Report > Teacher Unions, Parents’ Rights

Teacher Union Resistance to Reopening Schools: An Examination of the Largest U.S. School Districts

By Mike Antonucci | October 29, 2021

Introduction

Since the COVID-19 outbreak that led to the closure of most of America’s public schools in March 2020, there have been numerous efforts to reopen schools for in-person instruction. Although successful in some places, every reopening attempt had to confront the power and influence of public-school employees, usually expressed through their labor unions.

Unions were naturally concerned with the health and safety of their members, but the conditions they set on a return to the classroom seemed to many observers to be excessive and opportunistic.

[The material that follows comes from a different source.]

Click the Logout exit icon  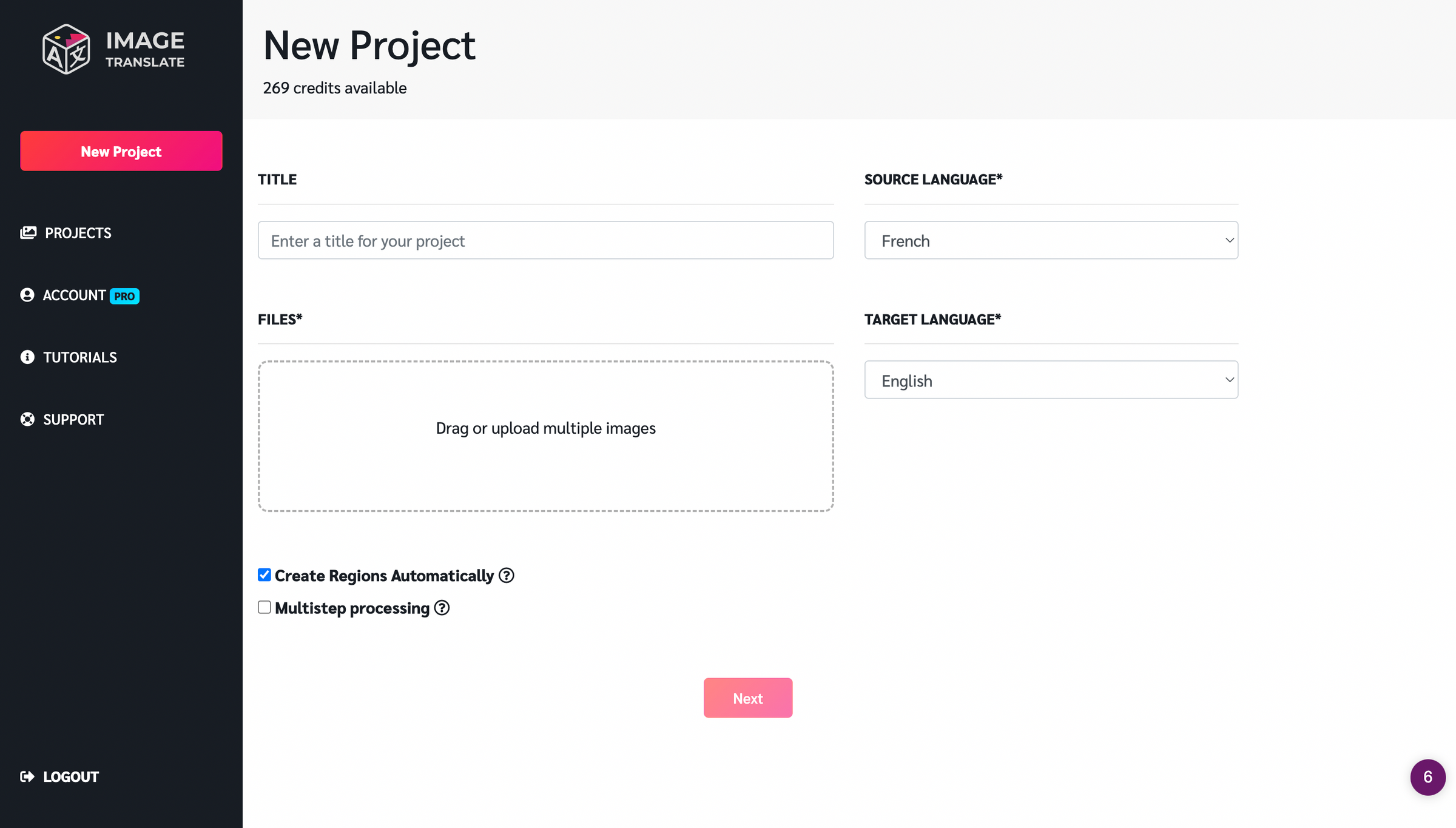tap(27, 776)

Union officers took to the airwaves to denounce this perception as unfair. Randi Weingarten, president of the American Federation of Teachers (AFT), raised some eyebrows on March 19, 2021, during an interview on the Black News Channel. When Weingarten said AFT had been “trying to reopen schools since last April,” the average American could be forgiven for wondering what she was talking about.

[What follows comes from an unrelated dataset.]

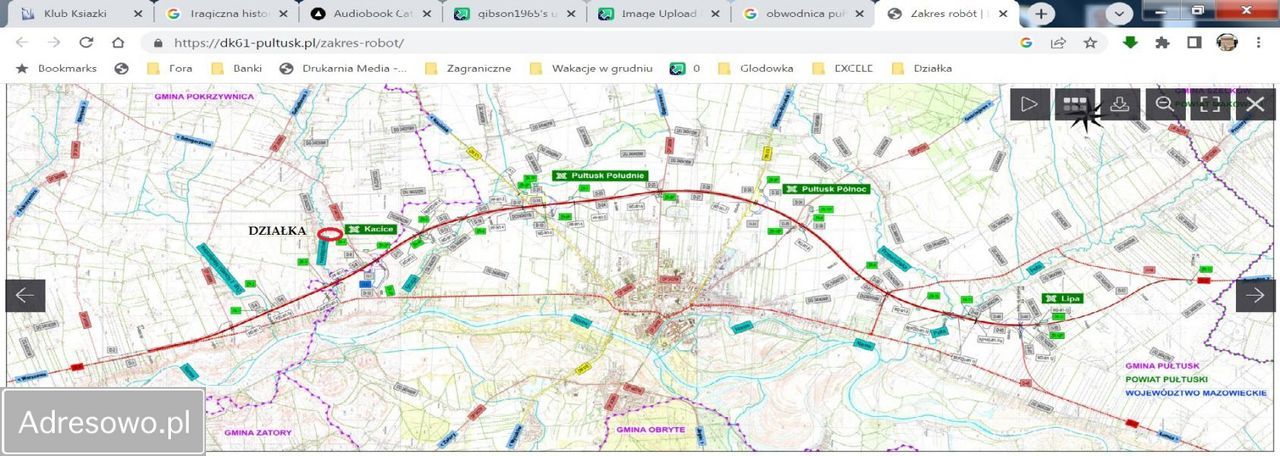Zoom out the map image
This screenshot has height=456, width=1280.
pos(1165,104)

Her claim referred to the AFT’s public release of its report, A Plan to Safely Reopen America’s Schools and Communities, on April 29, 2020 — a mere six weeks after public schools began closing in response to the COVID-19 outbreak.

Before publishing that report, AFT, along with the other major government employee unions—the National Education Association (NEA), the Service Employees International Union (SEIU), and the American Federation of State, County and Municipal Employees (AFSCME)—signed a letter to Congress dated April 21, 2020, that outlined their reopening wish list.

Teacher union officers across the country repeatedly professed that they wanted U.S. public schools to reopen more than anyone. This report documents their positions and actions on school reopenings in seven large school districts from the first closings in March 2020 to the start of the 2021-22 school year.